六歳といえば小学校に入学したばかりなのだが、実際の教育は家庭で行われており、数学でいえば方程式どころか高等数学あたりまで履修している。なにより教育方法は、アンドロイドによる個別教育や睡眠学習に加え、ナノマシンと外部学習装置を使った脳への知識インストールを駆使している。


極めつけは、いわゆる歴史の授業で学んだ世界状況。


二〇七〇年 VITAS流行

VITAS(ウィルス性有毒アレルギー症候群)発見。しかしその時には空気感染で全世界に拡散。世界人口の三割が犠牲となる。

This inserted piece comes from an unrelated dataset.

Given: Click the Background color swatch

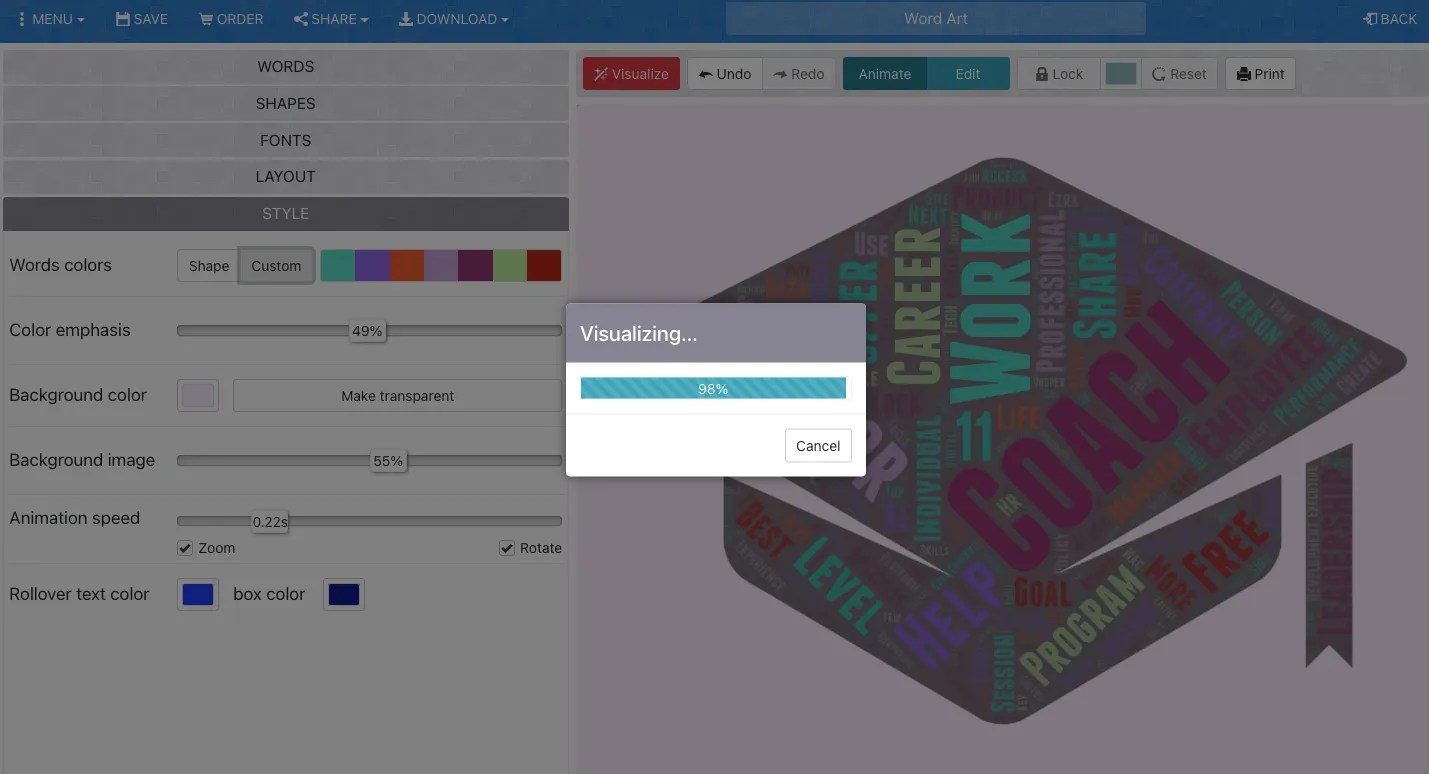Looking at the screenshot, I should pyautogui.click(x=197, y=395).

二一〇〇年 日本名称:環太平洋地震、世界での名称:世界同時多発地震

これについて言及はさけよう。ただ一言、日本を含め大規模な地震と津波によって大きな災害にみまわれた


二一〇二年 セレテック判決

 一定規模以上の企業は自衛と治安のために私戦力の保有が認められる。


二一〇四年 シアワセ判決

企業敷地内での治外法権が認められる。


どこがオーバーロードの世界? むしろシャドウランじゃないかと突っ込みを入れたくなったが、私の住むこの場所は複数のメガコーポの闇が蠢く東京アーコロジー。

そう。


――東京アーコロジーである。


オーバーロードの主人公モモンガの中の人である鈴木悟が、生きる世界として語られた場所。

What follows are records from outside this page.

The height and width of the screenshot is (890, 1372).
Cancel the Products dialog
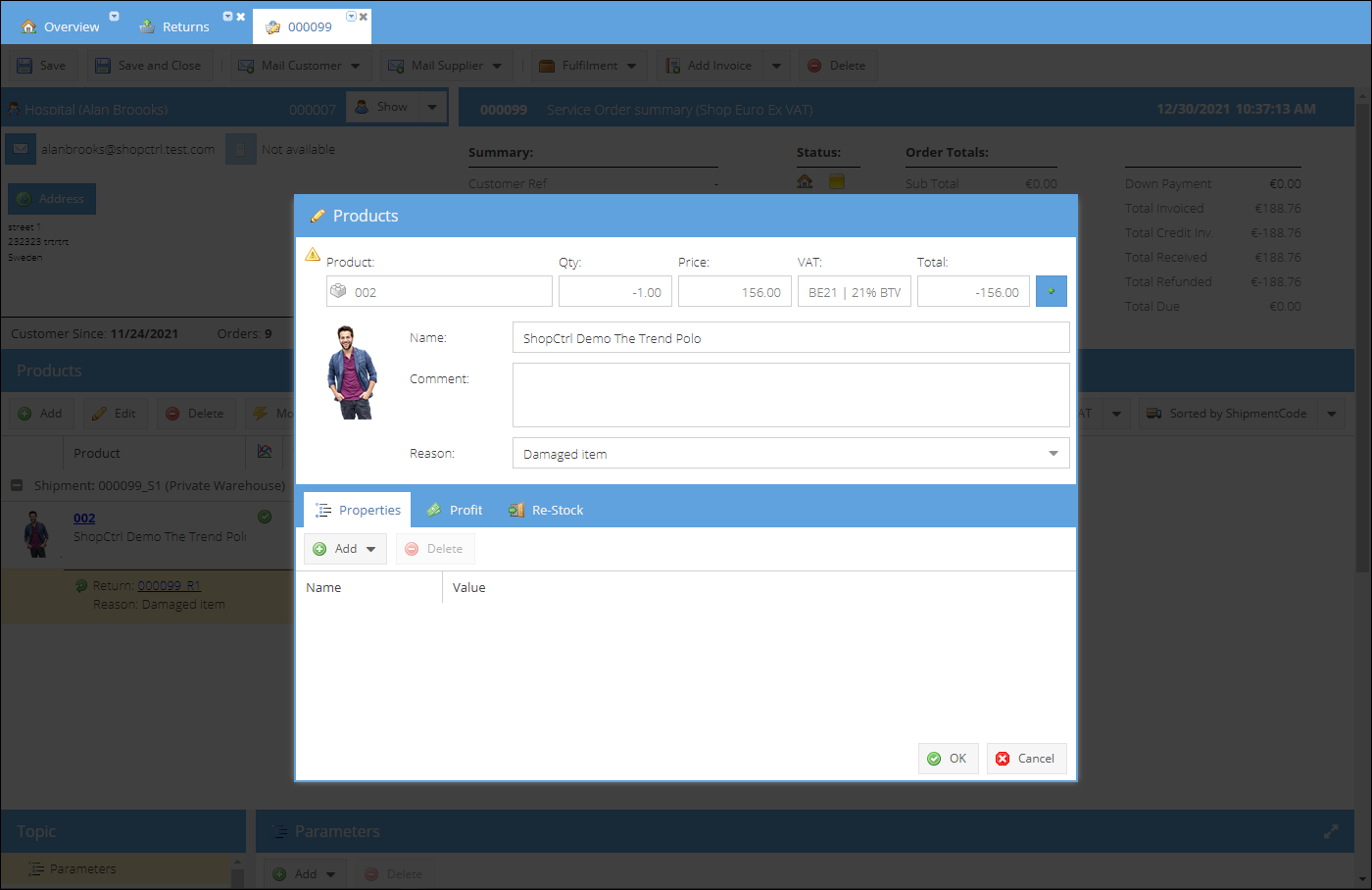(1025, 759)
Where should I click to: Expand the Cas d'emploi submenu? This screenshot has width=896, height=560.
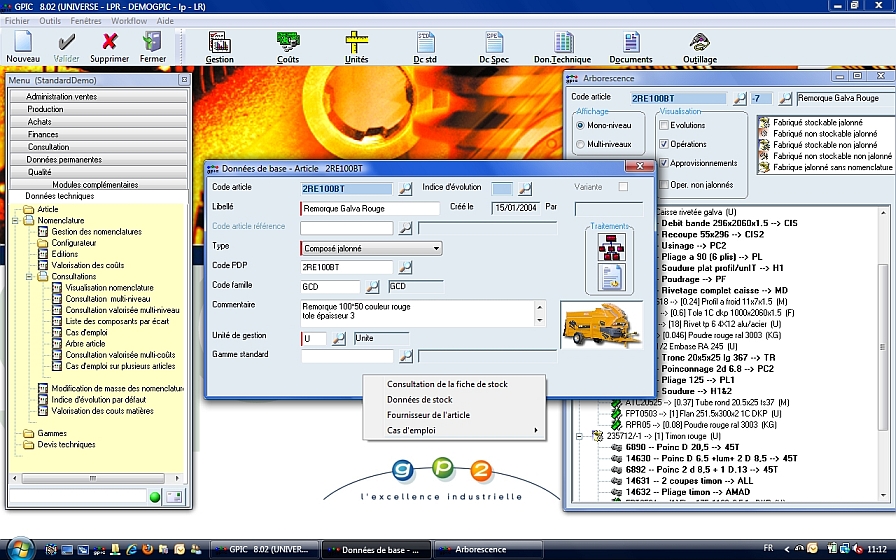point(455,430)
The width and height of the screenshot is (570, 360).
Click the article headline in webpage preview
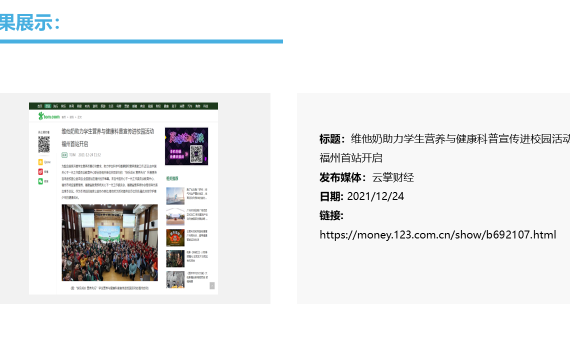click(x=108, y=137)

アーコロジー外部は環境汚染が進み、人工心肺によるろ過機能がなければ生活さえ困難となるレベルの世界。アーコロジー内に住めぬ労働階級の人類はそれこそ働き蟻であり最終消費者であることを位置づけられた生活を送っているのだ。

なにより、最近になってデッカーどものサイバーデッキを利用したフルダイブ機能を簡略化および制限。そして汎用化したフルダイブ技術を使った低価格の娯楽を|うち≪レンラク≫が発売した。


ああ、ある意味でオーバーロードの世界なのかもしれない。十数年後にDMMO―RPGユグドラシルが開発されるかもしれないのだから。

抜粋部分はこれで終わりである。